The majority of the novels were set in Skid Row, the Delaware River docks, Kensington, Southwark, and Port Richmond. Three of these areas are truly lost to contemporary Philadelphians. Working class Southwark is now Queens Village, most of which is increasingly upscale. Dock Street, overlooking the waterfront and once the center of a sprawling and cacophonous produce market, is now the location of independent film theaters, and of the Society Hill Towers apartments. Skid Row fell to redevelopment plans over thirty years ago; the derelicts, the fleabag hotels, and the Sunday Breakfast Association have long been unlamented. Goodis chose these neighborhoods and their people to describe in stories that were not only a mirror of his inner despair, but also threw a clear light on what life was like down there. The novels are socially, politically, and psychologically acute. What did a tightly-wound, reclusive Jewish writer from a middle class area of North Philly make of these now extinct hard-boiled areas of the industrial city, where gang boys grew up to become racketeers or their minions, heavy industry bought the breadwinner’s labor, and the churches preached patience, loyalty, and sacrifice? He saw what he saw in himself, and what those who rank him among the best noir crime writers see in his work: compulsions which people of all classes keep circling around as moth to flames, and which they must find a way to endure, if they are not fated to fall into the fire.

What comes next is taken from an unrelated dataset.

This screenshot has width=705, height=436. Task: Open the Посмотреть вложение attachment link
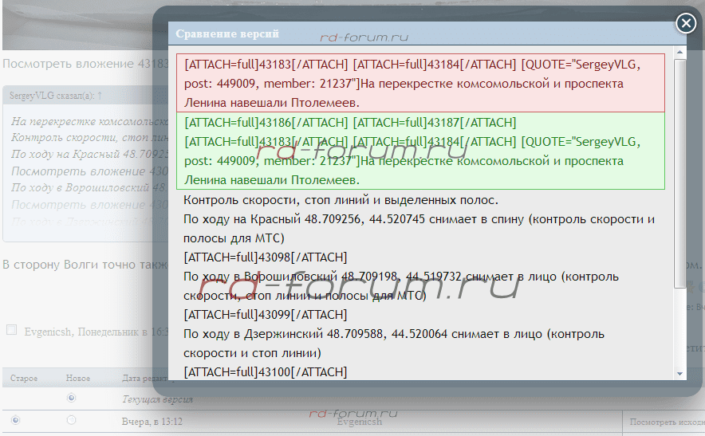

Southwark (now Queens Village) is one of Philadelphia’s oldest places of continuous habitation. It boasts Old Swedes Church, a military vantage point called The Shot Tower, and some of the compact London-style town houses with their dormer windows that impressed Goodis’ French biographer when he visited in the 1970s. Bordered generally on the north by South or Mifflin Streets, on the south by Snyder or Washington Avenues, on the west by Seventh Street, and on the east by Fourth Street or the Delaware River, Southwark in Goodis’ time was a working class area where dock workers and stevedores lived with their families. At first a ship building center, it grew after the Civil War on the strength of immigrants who were able to walk to work on the river. Many of Southwark’s Jews, Poles, Hispanics, Italians, Russians, Lithuanians, Lebanese, and Irish first saw America at the Washington Avenue dock. At sugar refineries, alcohol and distilling plants, the vast produce terminals along Dock Street, slaughter houses, power generators, lumber and salt companies, machine shops, iron foundries, railway yards, and steamship berths, residents labored for themselves and their families, establishing multi-generational roots. The waterfront at Southwark was a place of hard work, hard drinking, and rough and ready resourcefulness. In the earlier years of the 20th century, Delaware Avenue featured many bars for the sailors and stevedores. A few barkeeps raised fighting dogs and roosters for underground gambling venues. When wind and rain sent the river into the Avenue, the men could earn free booze by helping bail out saloon cellars2.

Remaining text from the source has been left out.